In fact, researchers found that compared to non-runners, runners of any kind had a 30 percent lower risk of death from all causes and a 45 percent lower risk of death from heart attack or stroke.
"Our study showed that only fairly small doses of running were needed to produce these profound benefits," said study co-author Dr. Carl Lavie, medical director of preventive cardiology at the John Ochsner Heart and Vascular Institute in New Orleans. "Even running less than six miles per week, running less than an hour per week at paces less than 10 minute miles were still producing very substantial reductions in cardiovascular mortality."
While it's long been known that exercise can prolong life, until now it was assumed that benefit came only with at least 75 minutes of vigorous activity per week.

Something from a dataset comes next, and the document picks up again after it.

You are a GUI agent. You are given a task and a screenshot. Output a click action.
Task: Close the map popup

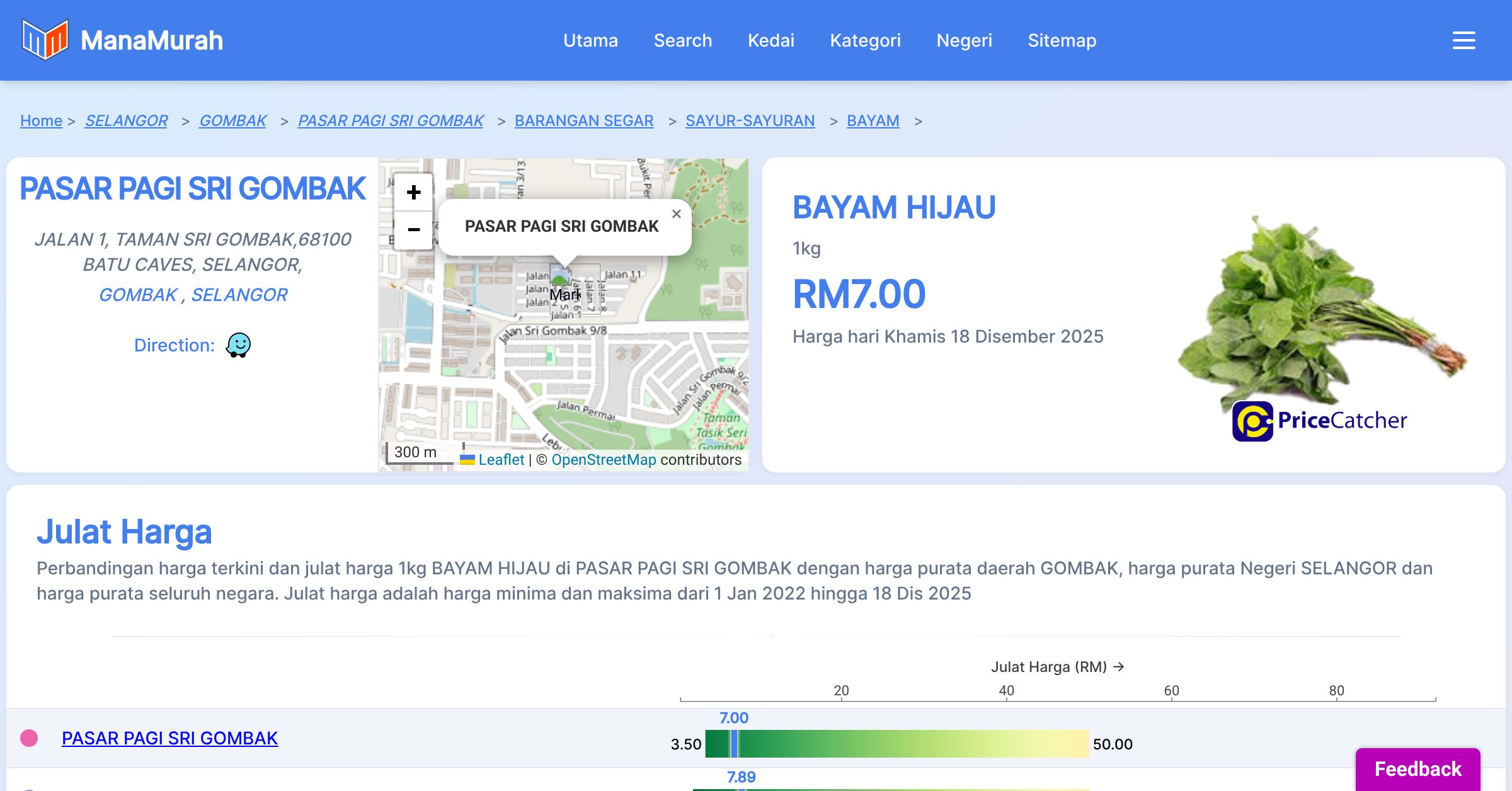pyautogui.click(x=676, y=214)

For the new study, researchers followed 55,137 adults aged 18 to 100 at the beginning of the study for an average of 15 years. At the outset none of the study participants reported having a heart attack, a stroke, or cancer. By the end of the study, 3,413 volunteers had died, 1,217 of them from heart attack or stroke. Those who ran even a little bit were less at risk.
The new results are good news to Lauren Rubinstein, a 34-year-old mother of two with a hectic life. Rubinstein runs with some friends who are signed up with a group called "Moms in Training."
"Finding time to exercise is quite challenging," Rubinstein said. "Being busy like myself, it is good to know that even a short amount of time will keep me healthy."
The observational study doesn't prove that low levels of running make your heart healthier, said Dr. Gregg Fonarow, a professor at the David Geffen School of Medicine at the University of California, Los Angeles and co-director of the UCLA Preventive Cardiology Program.
Still, he said, "this and prior research does suggest that there may be important health benefits that can be achieved by sedentary adults becoming active, such as beginning and staying with a low level running program. Even at a low level of running — only 30 minutes a week and less than 6 miles an hour— an associated benefit was observed."
It may only take minimal activity to change the way our bodies behave, said Dr. Vonda Wright, an orthopedic surgeon and medical director for the University of Pittsburgh Medical Center's Lemieux Sports Complex.
"There is a misconception that you have to be a marathon runner to have an effect on health," Wright said. "But that is not true. It may be that a very small daily investment makes a difference — and purposeful choices."
Wright suspects these small amounts of exercise are enough to wake our bodies from hibernation mode.
"On a genetic level we are programed to move," she explained. "Our bodies don't know whether we are hunting and gathering right outside the cave or having to travel long distances to find food. Moving around keeps the genes that transcribe for mobility and muscle and bone health turned on. If our bodies perceive that we are just sitting around, it's as if we are waiting for winter to be over and we go into storage mode."